WHAT NEEDS TO BE DONE:
Answer these questions from the "Our Brain Knows" text:
1. Who put together the short list of fun facts?
2. What is there now a global shortage of?
3. Which neurotransmitter do our bodies crave during times of stress?

EXCERPT:
......

Image of live band on stage

Our Brain Knows

Neuroscience is discovering and uncovering more rationale behind our behaviors, attitudes and choices than ever before. At 40 Years of Zen, we put together a short list of fun facts about the neuroscience behind some common life experiences that we thought you might enjoy as well.   

Baking Bread – Baking Comfort

Did you know that active dry yeast is the new gold? With COVID-19, a trend has emerged of people posting photos of delicious looking homemade bread in every shape, size and color. So much so that there is now a global shortage of yeast. What does this have to do with the brain? During times of stress our bodies crave the relaxing, pleasurable neurotransmitter, Serotonin. The bread boosts our insulin levels which in turn raises our tryptophan, an amino acid, levels. With the increase of serotonin, we can sleep and relax better in times of stress.  Just keep in mind that the gluten from bread is going to increase inflammation and weaken your immune system. So, it’s best to stick to gluten free baking ingredients such as coconut flor, nut flours, cassava, tapioca, arrowroot and even white rice flour. Get the carbs and serotonin you need, while keeping your immune system strong.

......

DATA SUPPLIED:
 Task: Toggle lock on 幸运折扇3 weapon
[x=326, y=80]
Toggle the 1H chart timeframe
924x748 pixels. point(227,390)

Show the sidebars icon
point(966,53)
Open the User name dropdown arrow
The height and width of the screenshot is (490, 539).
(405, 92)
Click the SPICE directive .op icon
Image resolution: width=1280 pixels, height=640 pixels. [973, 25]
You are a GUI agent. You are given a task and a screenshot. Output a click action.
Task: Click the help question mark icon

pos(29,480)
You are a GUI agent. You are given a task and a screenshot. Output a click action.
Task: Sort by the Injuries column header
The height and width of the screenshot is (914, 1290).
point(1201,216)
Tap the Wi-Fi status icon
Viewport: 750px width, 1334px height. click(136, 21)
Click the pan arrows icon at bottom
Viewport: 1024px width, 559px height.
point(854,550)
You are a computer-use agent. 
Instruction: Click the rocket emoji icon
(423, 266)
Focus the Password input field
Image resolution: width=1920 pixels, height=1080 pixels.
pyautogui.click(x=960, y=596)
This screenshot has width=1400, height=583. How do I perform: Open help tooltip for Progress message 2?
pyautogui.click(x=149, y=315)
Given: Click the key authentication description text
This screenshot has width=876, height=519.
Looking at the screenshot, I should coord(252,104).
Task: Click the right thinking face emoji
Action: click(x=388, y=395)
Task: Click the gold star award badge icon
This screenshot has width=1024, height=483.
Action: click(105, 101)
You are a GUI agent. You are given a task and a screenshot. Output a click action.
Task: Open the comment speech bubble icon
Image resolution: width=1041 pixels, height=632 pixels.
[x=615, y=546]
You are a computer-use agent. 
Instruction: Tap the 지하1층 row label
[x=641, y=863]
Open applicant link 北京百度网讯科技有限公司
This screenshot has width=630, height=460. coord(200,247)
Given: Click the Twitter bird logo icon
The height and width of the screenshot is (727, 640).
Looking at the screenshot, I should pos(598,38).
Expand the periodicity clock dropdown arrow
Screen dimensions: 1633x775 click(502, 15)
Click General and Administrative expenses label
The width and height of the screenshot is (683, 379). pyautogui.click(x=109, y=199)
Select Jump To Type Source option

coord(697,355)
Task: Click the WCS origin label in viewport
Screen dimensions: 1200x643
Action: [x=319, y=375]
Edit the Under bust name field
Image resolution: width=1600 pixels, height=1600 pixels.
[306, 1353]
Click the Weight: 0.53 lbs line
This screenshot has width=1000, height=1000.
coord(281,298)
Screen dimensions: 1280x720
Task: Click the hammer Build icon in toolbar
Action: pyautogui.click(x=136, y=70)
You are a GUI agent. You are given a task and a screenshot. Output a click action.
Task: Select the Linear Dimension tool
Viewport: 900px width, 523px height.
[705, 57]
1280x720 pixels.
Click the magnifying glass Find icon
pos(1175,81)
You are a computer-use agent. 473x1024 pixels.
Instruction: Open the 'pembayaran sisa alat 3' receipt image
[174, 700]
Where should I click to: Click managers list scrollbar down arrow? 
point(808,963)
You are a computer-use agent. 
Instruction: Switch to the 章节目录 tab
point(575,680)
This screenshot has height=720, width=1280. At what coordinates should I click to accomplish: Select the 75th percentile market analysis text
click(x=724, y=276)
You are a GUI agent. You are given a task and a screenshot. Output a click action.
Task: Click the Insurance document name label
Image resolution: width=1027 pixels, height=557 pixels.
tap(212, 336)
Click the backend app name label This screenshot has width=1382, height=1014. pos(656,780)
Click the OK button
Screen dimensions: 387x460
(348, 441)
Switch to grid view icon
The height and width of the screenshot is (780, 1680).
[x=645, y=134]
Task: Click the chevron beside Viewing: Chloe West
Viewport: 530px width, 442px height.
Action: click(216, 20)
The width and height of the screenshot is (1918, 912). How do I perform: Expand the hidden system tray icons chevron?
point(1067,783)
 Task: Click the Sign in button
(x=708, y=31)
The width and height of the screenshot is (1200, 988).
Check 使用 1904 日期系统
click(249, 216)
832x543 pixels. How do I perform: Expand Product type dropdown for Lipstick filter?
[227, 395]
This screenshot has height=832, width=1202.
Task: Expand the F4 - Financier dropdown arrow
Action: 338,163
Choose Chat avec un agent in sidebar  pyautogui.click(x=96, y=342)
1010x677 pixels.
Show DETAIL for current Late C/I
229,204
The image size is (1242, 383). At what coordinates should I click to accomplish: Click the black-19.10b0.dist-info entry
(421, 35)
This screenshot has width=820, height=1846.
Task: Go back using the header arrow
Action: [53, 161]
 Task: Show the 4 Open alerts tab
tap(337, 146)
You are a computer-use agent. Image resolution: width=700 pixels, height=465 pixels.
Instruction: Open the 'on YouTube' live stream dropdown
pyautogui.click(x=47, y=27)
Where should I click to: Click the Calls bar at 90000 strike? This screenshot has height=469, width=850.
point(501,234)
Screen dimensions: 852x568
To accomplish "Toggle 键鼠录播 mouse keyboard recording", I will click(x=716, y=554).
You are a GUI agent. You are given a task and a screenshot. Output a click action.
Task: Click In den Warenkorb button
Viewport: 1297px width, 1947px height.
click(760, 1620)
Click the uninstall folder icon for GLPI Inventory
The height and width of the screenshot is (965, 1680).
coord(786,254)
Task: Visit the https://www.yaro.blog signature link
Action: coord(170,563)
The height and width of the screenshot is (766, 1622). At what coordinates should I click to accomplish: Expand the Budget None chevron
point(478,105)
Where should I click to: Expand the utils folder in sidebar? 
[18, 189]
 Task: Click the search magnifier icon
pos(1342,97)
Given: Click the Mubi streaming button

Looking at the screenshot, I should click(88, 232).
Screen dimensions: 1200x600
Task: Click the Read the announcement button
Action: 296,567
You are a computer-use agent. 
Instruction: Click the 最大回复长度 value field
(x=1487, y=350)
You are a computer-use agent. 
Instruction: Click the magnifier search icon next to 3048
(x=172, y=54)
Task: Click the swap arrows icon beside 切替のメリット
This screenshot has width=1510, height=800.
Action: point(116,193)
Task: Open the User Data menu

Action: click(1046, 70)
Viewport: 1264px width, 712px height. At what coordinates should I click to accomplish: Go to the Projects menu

......

SOLUTION FOR THIS EXERCISE:
1. 40 Years of Zen
2. Yeast
3. Serotonin